__Your instructions__:
Please report every line in the entries that contains the string "agent".

--

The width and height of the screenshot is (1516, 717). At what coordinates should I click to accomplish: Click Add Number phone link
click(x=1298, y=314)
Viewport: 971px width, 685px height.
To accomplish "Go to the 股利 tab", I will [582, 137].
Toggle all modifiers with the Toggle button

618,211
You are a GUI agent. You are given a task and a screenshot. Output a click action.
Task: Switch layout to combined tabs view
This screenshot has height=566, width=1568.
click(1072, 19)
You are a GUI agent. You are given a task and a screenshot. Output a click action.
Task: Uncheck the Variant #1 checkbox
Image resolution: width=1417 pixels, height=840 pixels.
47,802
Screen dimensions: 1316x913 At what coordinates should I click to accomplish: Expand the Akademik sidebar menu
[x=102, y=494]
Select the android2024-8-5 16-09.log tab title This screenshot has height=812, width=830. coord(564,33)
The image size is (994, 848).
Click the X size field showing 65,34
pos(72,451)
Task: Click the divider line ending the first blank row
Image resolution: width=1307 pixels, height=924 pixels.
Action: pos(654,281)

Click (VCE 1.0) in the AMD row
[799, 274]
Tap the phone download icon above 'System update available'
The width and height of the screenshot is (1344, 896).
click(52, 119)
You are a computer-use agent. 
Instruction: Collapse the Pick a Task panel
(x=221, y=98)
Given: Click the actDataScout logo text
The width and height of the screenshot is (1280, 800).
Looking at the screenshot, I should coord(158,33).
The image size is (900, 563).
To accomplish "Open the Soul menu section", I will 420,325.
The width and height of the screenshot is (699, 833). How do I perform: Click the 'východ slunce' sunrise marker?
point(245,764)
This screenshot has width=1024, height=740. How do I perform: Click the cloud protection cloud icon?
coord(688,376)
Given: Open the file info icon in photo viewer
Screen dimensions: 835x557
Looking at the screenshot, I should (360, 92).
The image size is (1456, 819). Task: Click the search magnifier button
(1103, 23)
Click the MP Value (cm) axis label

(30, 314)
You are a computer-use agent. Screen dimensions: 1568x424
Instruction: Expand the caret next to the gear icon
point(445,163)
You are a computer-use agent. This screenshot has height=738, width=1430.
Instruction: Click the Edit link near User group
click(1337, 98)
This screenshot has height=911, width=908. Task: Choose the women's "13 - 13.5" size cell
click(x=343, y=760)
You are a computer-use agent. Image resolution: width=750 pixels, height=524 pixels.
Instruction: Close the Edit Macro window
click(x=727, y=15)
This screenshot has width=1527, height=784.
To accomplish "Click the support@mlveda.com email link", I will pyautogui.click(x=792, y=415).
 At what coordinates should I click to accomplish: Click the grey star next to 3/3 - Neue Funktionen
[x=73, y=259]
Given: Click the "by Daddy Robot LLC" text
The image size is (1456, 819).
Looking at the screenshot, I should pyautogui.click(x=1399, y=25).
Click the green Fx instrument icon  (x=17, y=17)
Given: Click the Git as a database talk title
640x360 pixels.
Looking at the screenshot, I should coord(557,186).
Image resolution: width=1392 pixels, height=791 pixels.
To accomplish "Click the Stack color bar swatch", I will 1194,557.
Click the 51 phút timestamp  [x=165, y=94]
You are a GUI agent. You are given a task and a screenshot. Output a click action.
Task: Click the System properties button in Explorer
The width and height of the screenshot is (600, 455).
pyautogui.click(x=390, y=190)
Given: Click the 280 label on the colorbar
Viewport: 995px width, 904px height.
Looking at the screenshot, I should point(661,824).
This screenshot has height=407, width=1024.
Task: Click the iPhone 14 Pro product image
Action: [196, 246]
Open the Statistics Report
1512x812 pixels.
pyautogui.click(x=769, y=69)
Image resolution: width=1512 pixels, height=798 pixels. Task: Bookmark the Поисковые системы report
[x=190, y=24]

--

__Answer below__:
You are a GUI agent. You are given a task and a screenshot. Output a click action.
You are a GUI agent. You are given a task and a screenshot. Output a click action.
You are a computer-use agent. 
You are a computer-use agent. Screen dimensions: 1568x424
You are a computer-use agent. This screenshot has height=738, width=1430.
You are a computer-use agent. Image resolution: width=750 pixels, height=524 pixels.
You are a GUI agent. You are given a task and a screenshot. Output a click action.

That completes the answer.